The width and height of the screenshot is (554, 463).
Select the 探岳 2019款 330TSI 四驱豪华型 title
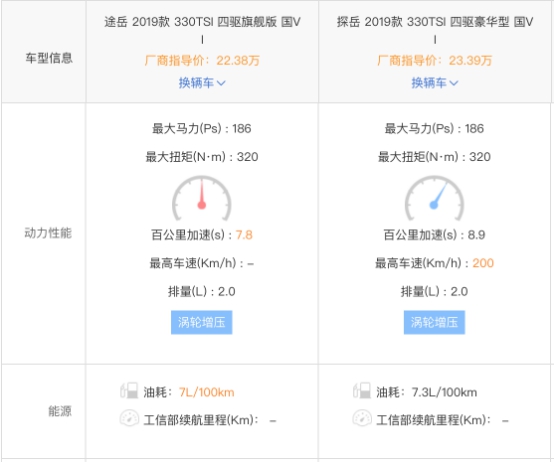click(x=435, y=22)
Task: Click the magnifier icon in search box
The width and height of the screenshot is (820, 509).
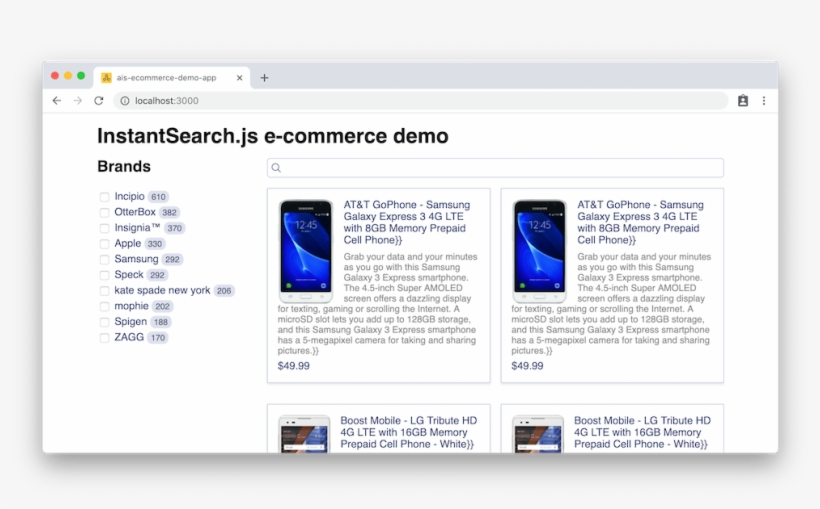Action: coord(277,168)
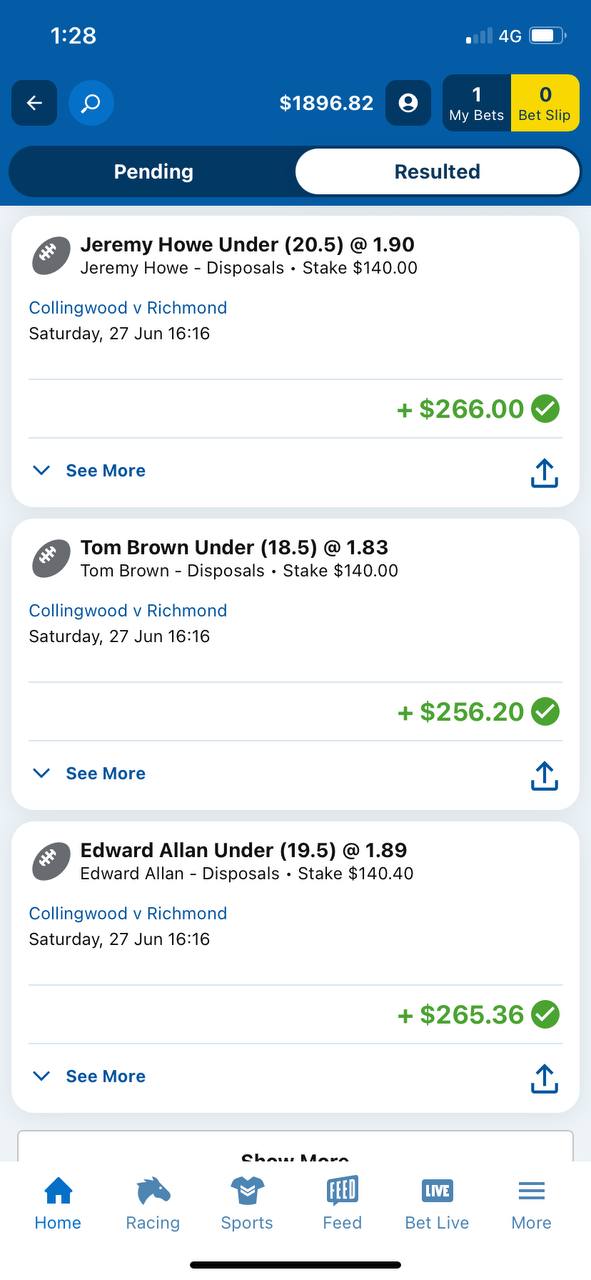The image size is (591, 1280).
Task: Open the More menu
Action: coord(531,1204)
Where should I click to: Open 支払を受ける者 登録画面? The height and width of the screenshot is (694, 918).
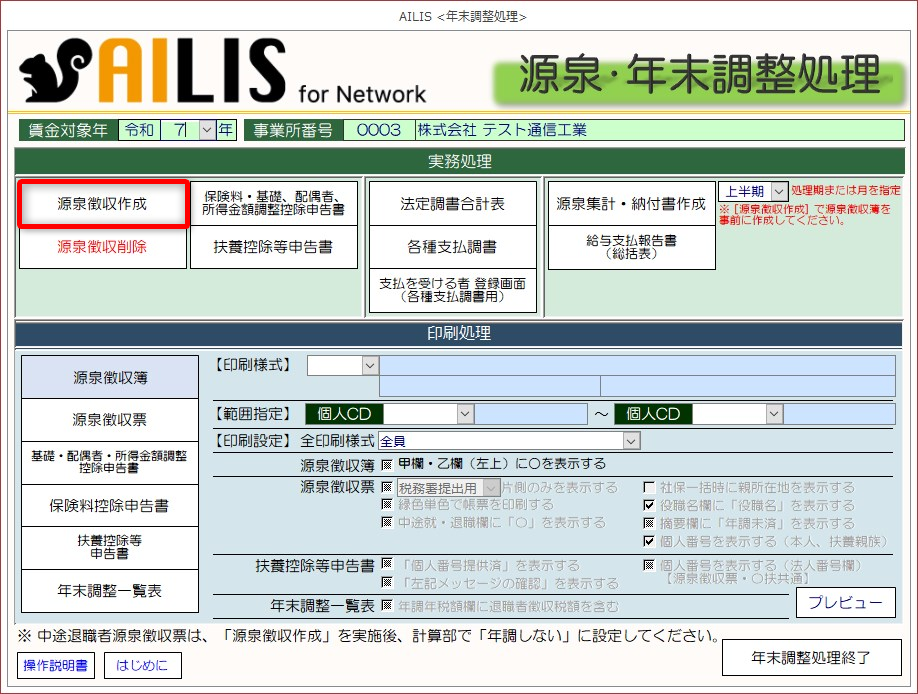[x=452, y=290]
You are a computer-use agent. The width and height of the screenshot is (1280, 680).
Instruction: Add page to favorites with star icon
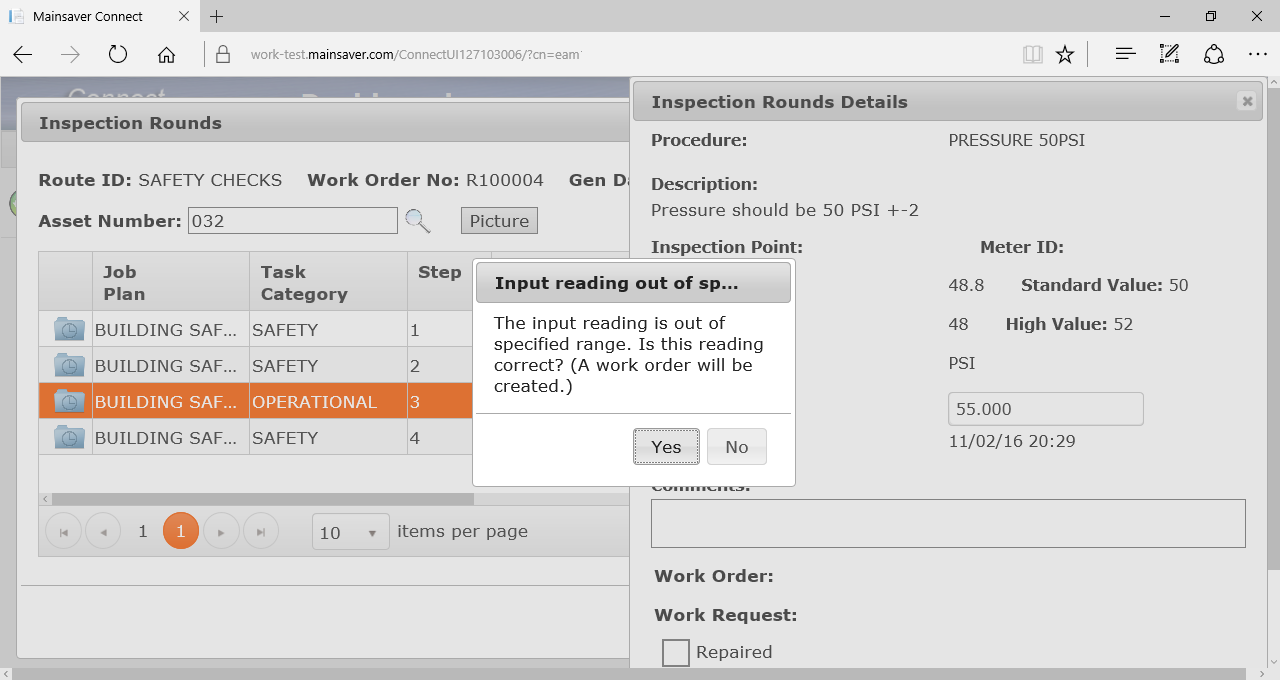(x=1065, y=54)
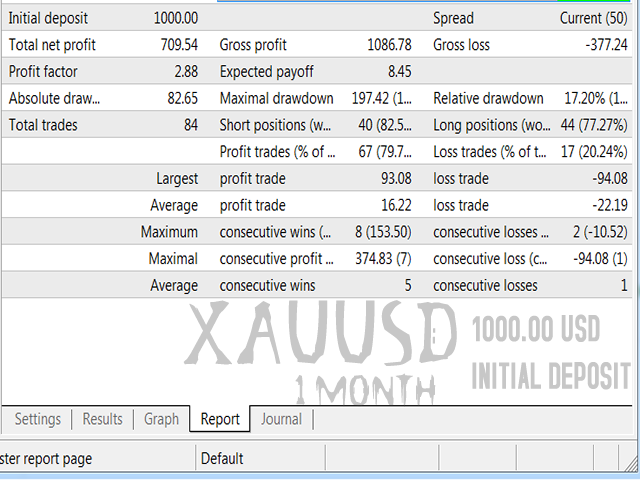Select the Profit factor value 2.88

point(185,72)
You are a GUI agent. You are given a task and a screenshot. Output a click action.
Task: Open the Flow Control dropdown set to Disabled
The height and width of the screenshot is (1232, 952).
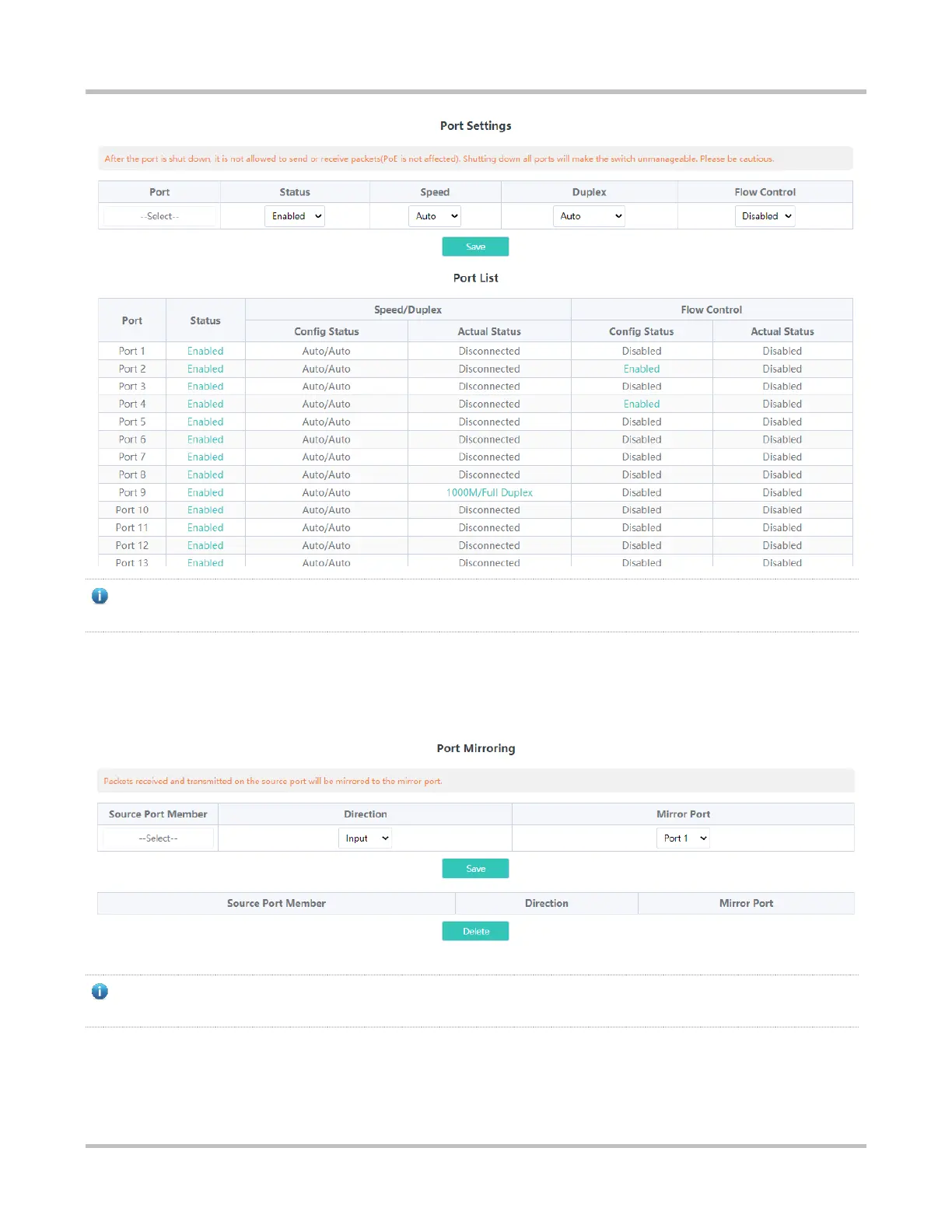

» Your task:
Among the records above, find each line holding "agent" and list it.

» Written answer:
You are a computer-use agent. The width and height of the screenshot is (1280, 680).
You are a GUI agent. You are given a task and a screenshot. Output a click action.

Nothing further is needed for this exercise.